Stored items
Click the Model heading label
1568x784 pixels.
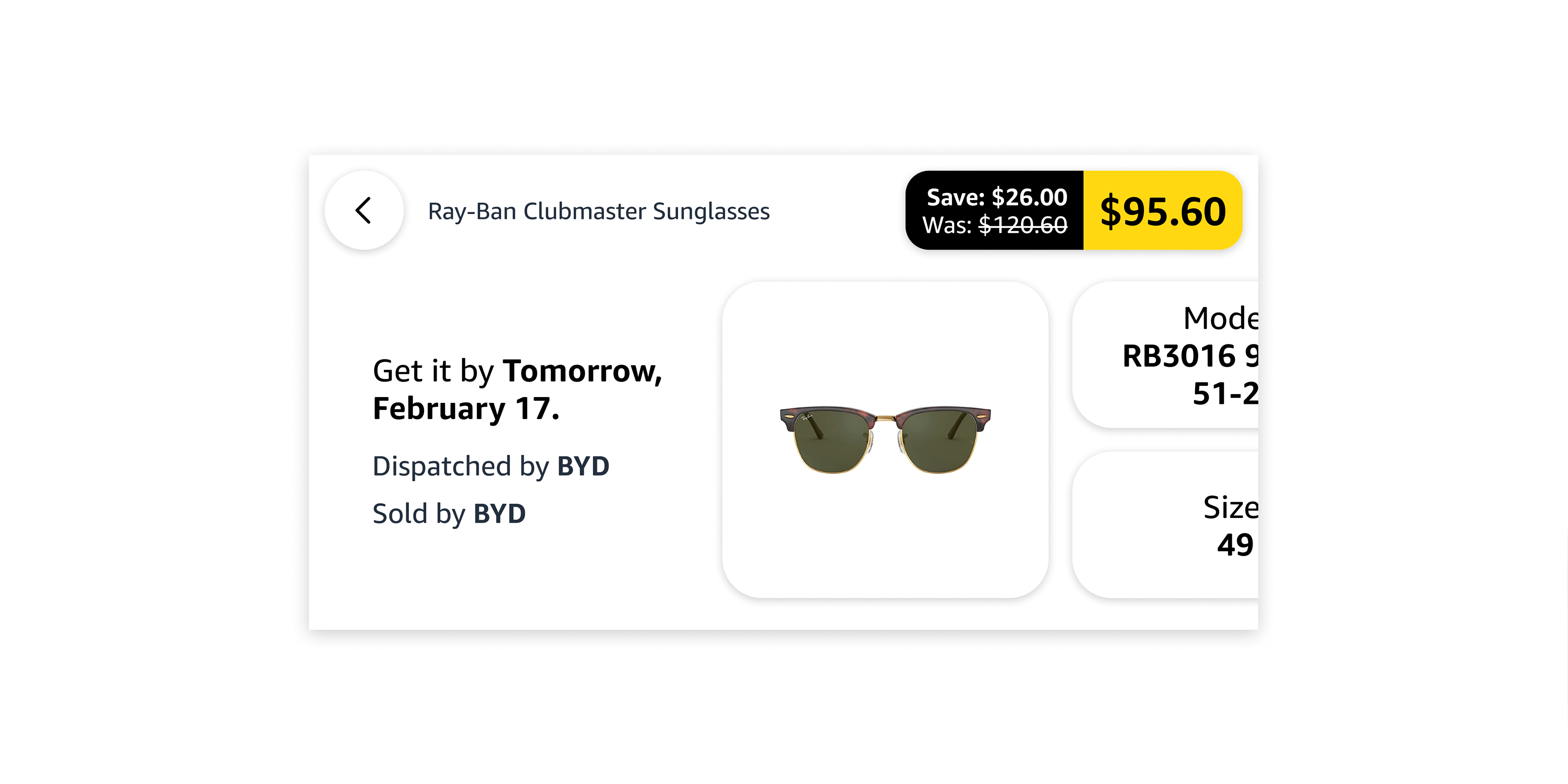[1221, 319]
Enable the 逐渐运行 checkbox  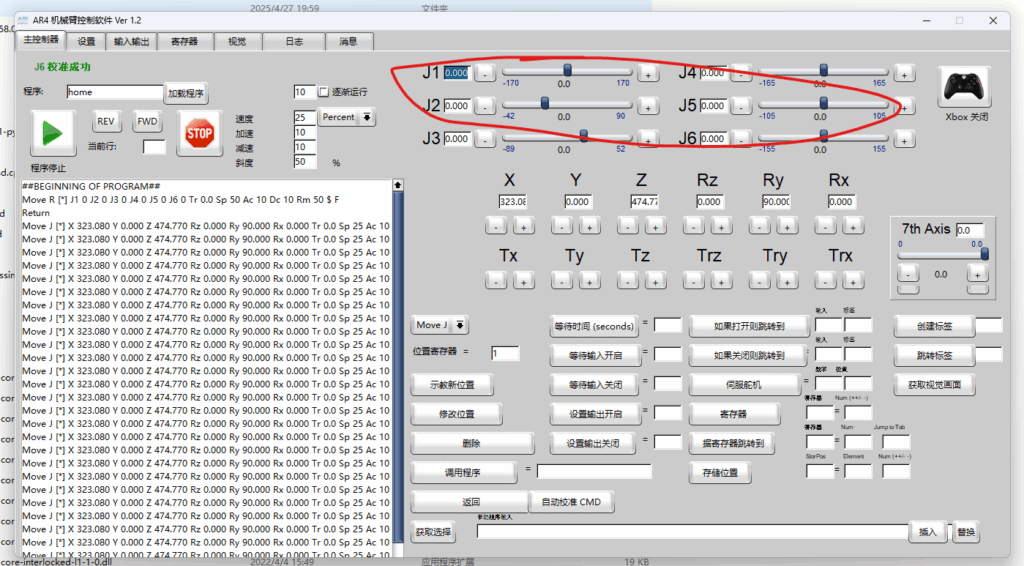click(x=323, y=92)
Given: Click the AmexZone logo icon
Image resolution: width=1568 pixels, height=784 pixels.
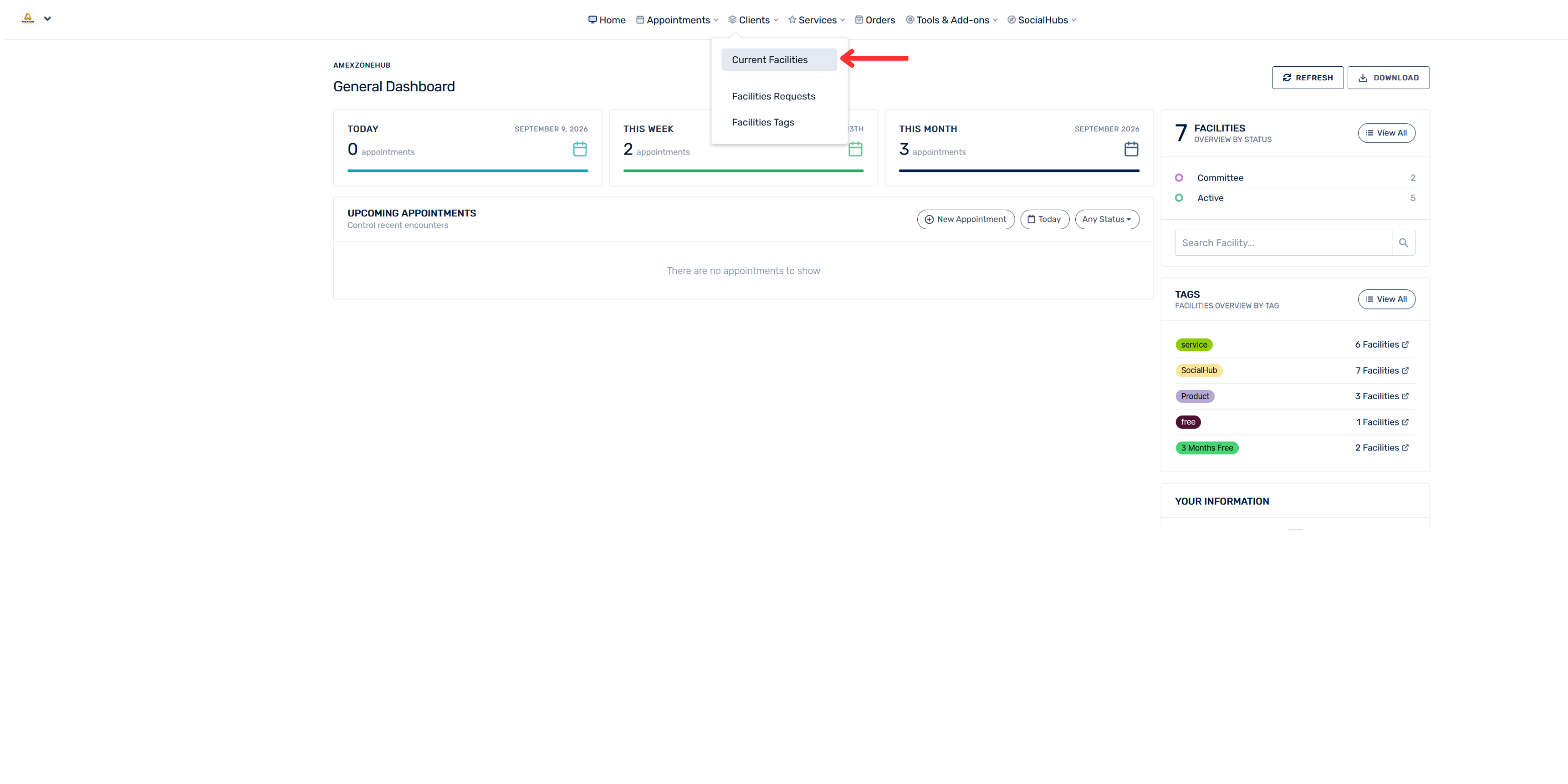Looking at the screenshot, I should (x=28, y=18).

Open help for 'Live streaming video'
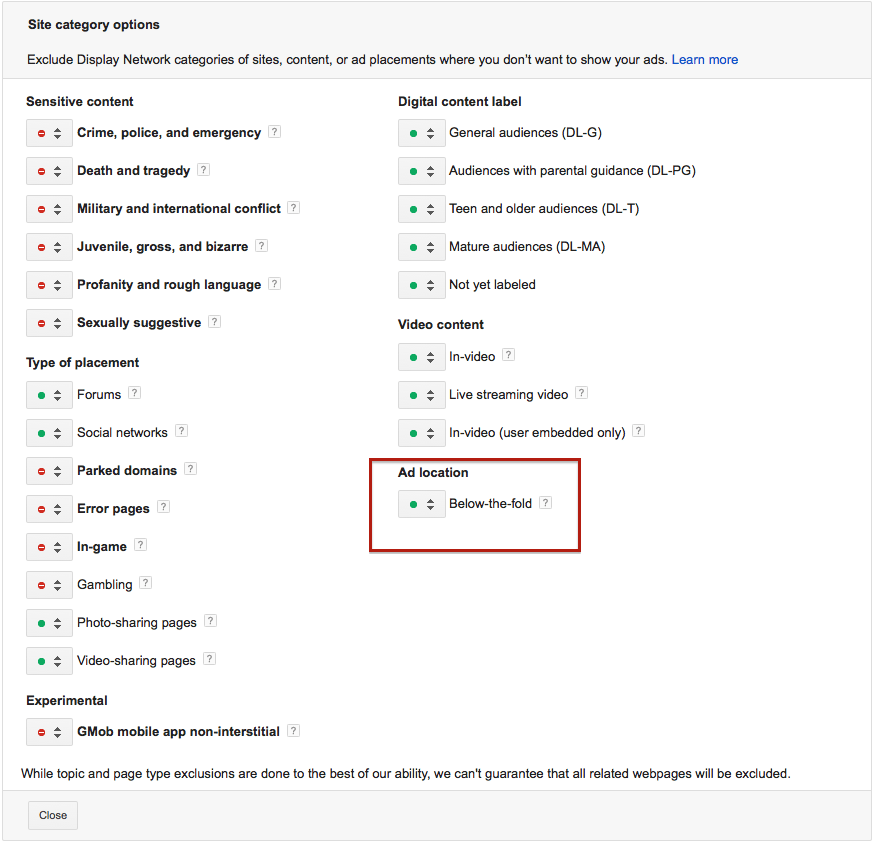point(581,394)
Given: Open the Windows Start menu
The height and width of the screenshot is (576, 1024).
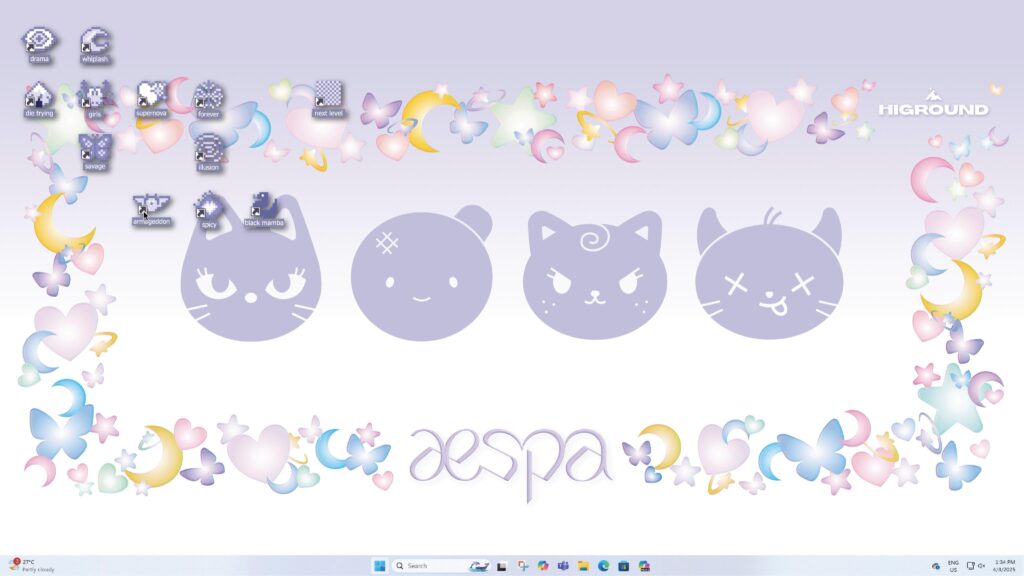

* What you are asked to do *
Retype only the lines above from the one with "Image resolution: width=1568" through the last, both ends included, keeping every picture out of the copy.

* Solved problem *
Image resolution: width=1568 pixels, height=784 pixels.
Looking at the screenshot, I should (x=28, y=18).

Open help for 'Live streaming video'
point(581,394)
Given: Open the Windows Start menu
The height and width of the screenshot is (576, 1024).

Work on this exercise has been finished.